By Ellen Cans
Dorothy Parker was finally and officially laid to rest on Monday, with her tombstone unveiled in The Bronx, as reported by the NY Post.
The Jazz Age writer, poet and satirist, born in 1893, died back in June of 1967. The ceremony at Woodlawn Cemetery concluded years of effort in trying to give Parker a proper resting spot. “This is finally her homecoming to her beloved New York City,” said Kevin Fitzpatrick, president of the Dorothy Parker Society, a non-profit which promotes the work of the writer. Parker’s family traveled from upstate New York to join. As reported by the NY Post, the ceremony was supposed to take place on Sunday, to coincide with her birthday. Tropical Storm Henri hit, however, forcing the proceedings to be delayed to Monday, when the sun did come out. The famed humorist had been born in a hurricane and some said the threat of a hurricane was befitting weather for the event.

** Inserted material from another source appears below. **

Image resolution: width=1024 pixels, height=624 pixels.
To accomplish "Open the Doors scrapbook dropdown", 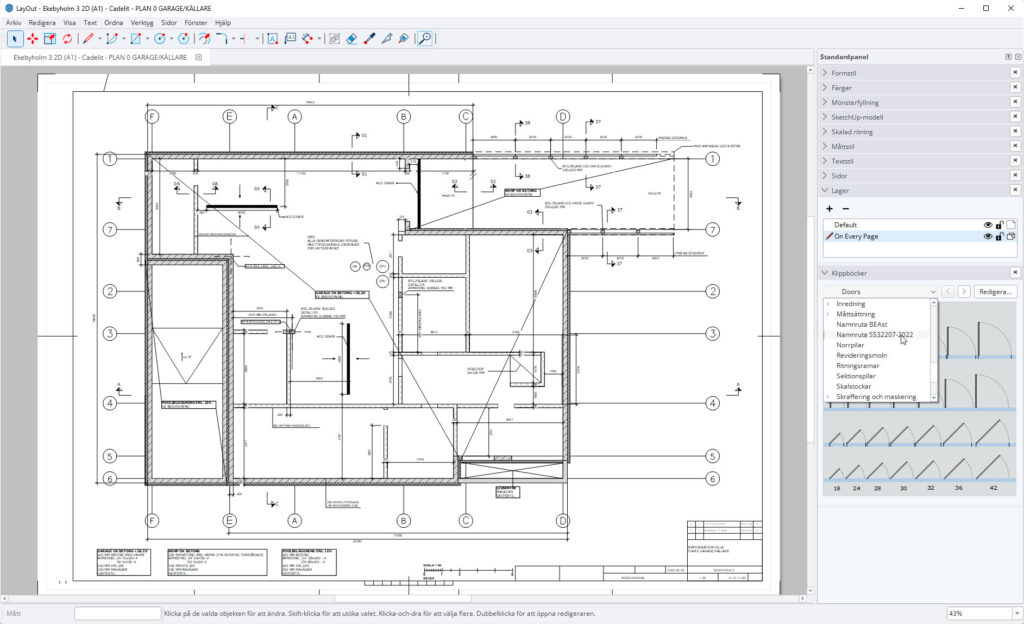I will tap(878, 291).
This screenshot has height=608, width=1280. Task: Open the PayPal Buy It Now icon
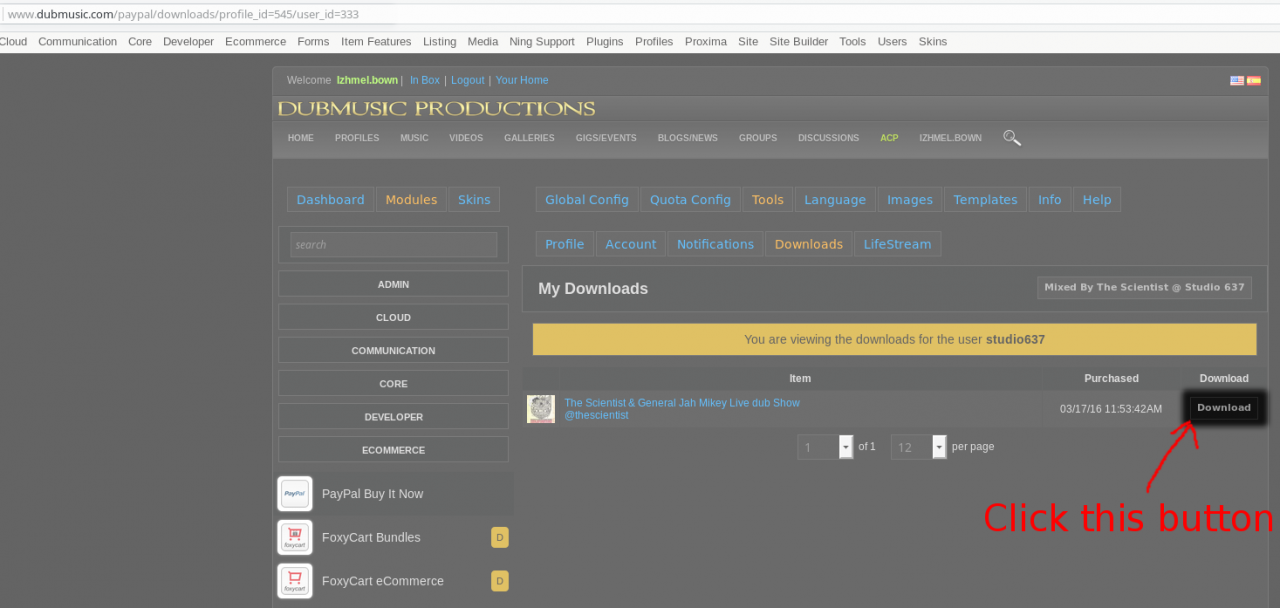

Her ashes had been through a long and circuitous route, starting when it was discovered that she left her entire estate, including all future royalties, to Martin Luther King Jr. When he died, her estate became the property of the NAACP. Her will, however, left no instructions on what to do with her own remains. So, for six year her ashes just sat in an urn in a Westchester crematory. Then for another 15 years they sat in a filing cabinet at the Manhattan office of her lawyer. In 1988, gossip columnist Liz Smith wrote a piece about Parker’s ashes, and the NAACP finally decided to create a memorial for her outside its Baltimore headquarters. By the time they came to take the ashes to Washington, DC, Parker’s family chimed in. In 2006, her family demanding her ashes be disinterred and returned to New York. Finally in 2020, Parker’s ashes were buried at the family’s plot at Woodlawn. The headstone was just revealed on Monday with the ceremony.
The ceremony on Monday featured a jazz band and readings from Parker’s work, as per the Post. Many of the attendees brought flasks of gin which they poured on the grave, remembering that she had been a lover of gin martinis.
She once wrote: “That would be a good thing for them to cut on my tombstone: Wherever she went, including here, it was against her better judgment.” (Published in ‘But the One on the Right’ in The New Yorker in 1929).